Among the additional COVID-19 mitigation responsibilities with which trainers have been tasked, the staff has helped provide additional entrance screening outside athletic facilities. Cordone wrote athletes reach out to athletic trainers with COVID-19 related symptoms or concerns, which include questions surrounding symptoms and contact tracing. Recently, he said athletes have been reaching out with questions about vaccine appointments and scheduling.
In the event that a student-athlete tests positive for COVID-19, athletic trainers work with Yale’s Athletic Medicine team to perform cardiological checkups and plan a five-phased return to training. Before they are allowed to continue training, Cordone said athletes who have received a positive result have to undergo a physiological exam, which includes a repeat electrocardiogram, or EKG. Yale Health handles the administration of the exam.
“[The physiological exam] includes a repeat EKG (all SAs [student-athletes] have an EKG at Yale prior to sports participation), an echocardiogram and a troponin test,” Cordone wrote. “This information is reviewed by Yale’s sports cardiologists and team physicians to determine whether they can start a five-phased return to sport protocol or whether they will need additional testing.”
Beyond dealing with recovery from the SARS-CoV-2 virus itself, some trainers have noticed that they are discussing mental health more with athletes.

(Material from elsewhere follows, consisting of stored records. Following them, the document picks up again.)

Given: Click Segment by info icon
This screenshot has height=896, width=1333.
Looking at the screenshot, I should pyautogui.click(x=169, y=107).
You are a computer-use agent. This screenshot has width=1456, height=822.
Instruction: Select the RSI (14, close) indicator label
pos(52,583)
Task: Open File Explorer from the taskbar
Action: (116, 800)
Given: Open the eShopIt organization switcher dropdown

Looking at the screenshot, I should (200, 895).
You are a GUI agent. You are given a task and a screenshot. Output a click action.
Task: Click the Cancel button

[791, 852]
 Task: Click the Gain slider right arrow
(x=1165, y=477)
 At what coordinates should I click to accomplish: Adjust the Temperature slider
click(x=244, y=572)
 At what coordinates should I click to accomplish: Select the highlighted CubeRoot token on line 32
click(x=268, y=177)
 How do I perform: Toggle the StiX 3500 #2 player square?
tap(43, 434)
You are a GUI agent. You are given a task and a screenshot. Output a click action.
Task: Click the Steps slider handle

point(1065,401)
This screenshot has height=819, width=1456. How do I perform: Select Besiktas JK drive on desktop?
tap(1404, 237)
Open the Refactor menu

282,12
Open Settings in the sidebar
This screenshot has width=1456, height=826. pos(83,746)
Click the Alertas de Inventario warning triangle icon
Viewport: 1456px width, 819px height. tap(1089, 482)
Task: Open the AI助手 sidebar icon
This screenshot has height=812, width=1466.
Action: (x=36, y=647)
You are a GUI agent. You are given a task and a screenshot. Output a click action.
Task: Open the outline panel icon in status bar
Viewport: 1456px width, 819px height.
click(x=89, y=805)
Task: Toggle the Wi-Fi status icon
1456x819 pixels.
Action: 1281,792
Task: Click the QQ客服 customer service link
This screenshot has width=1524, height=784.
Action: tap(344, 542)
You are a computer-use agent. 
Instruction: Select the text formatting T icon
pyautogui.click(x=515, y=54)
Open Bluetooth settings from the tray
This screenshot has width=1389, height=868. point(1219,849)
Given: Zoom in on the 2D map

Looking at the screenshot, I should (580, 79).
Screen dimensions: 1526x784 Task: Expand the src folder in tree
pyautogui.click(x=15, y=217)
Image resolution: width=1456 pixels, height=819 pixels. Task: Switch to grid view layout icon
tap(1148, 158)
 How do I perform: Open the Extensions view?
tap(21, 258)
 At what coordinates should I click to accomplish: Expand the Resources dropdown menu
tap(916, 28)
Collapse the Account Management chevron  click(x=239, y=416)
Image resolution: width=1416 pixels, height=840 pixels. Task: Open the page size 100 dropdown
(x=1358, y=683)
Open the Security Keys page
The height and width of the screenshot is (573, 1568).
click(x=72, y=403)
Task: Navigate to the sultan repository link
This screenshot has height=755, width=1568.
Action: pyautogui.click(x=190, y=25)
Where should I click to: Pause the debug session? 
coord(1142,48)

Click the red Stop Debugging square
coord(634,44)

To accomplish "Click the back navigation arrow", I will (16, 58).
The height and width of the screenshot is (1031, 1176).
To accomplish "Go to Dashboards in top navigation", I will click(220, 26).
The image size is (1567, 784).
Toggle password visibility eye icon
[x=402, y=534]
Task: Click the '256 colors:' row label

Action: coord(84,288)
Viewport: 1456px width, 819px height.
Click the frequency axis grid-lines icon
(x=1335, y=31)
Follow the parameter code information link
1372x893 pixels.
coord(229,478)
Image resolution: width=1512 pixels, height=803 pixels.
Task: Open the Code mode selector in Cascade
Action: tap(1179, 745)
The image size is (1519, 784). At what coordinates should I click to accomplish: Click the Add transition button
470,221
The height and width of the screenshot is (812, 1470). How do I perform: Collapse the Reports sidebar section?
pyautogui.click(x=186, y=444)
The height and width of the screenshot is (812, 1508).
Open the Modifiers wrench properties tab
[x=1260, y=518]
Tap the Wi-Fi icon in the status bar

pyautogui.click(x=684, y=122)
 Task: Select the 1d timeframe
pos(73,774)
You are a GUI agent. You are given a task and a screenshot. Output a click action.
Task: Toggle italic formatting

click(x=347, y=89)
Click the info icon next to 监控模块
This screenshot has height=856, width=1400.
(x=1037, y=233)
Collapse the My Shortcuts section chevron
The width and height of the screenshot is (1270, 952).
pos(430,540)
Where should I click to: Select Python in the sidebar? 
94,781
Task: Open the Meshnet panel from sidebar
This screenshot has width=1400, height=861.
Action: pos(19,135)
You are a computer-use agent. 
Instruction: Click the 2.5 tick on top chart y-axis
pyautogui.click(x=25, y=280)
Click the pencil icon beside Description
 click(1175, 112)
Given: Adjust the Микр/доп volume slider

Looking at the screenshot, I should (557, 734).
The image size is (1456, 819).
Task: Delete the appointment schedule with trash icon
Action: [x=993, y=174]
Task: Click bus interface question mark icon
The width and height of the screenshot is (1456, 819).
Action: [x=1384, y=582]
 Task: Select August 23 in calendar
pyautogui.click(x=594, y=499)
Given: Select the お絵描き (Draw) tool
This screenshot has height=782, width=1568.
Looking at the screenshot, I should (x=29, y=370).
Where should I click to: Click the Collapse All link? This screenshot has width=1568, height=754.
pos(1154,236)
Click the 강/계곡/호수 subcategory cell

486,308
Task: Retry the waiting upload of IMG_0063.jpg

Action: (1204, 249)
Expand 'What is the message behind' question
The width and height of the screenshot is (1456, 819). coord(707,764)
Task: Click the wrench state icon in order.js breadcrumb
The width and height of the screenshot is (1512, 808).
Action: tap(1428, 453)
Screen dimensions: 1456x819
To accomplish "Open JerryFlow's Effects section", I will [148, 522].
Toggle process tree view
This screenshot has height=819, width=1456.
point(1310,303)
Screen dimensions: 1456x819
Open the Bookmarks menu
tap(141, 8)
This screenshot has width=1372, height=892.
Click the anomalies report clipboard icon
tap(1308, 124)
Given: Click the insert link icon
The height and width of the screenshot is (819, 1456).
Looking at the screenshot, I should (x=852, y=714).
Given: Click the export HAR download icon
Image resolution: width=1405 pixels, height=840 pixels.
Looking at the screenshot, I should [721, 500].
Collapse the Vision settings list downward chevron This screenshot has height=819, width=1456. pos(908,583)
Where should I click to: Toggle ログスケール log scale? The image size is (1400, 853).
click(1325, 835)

In an email to the News, Alexandra Bakovic, Yale’s assistant athletic trainer for volleyball, gymnastics and women’s crew, wrote that while physical concerns are similar to ones she has encountered in past years, there has been an “increased focus on mental health and support.” She added that instead of spending the majority of her time traveling and covering competitions, she has mainly been spending time in patient care, which is not typical.
Cordone, who covers the football and men’s lacrosse team, wrote that even though staff have managed fewer injuries this year given the absence of games, athletes on the teams with which he works have suffered a different range of physical injuries that are often related to players getting back into their sport after time away from intense practice.
Both Cordone and Bakovic wrote that their weekday schedules have largely stayed the same compared to a normal year, but they find themselves with more time on the weekends, when they would usually be on the sidelines covering competitions, according to Cordone.
Cordone has been able to spend more time with his wife and dogs, and Bakovic continues to “stay busy” through weightlifting classes and home projects.
“A major take away this year has been that I can take time for myself,” Bakovic wrote. “By making sure I am in the best mental and physical shape, we can be there for our student-athletes’ needs.”
As of Monday, Yale Athletics remains in Phase II of the Ivy League’s plan for the resumption of athletic activities.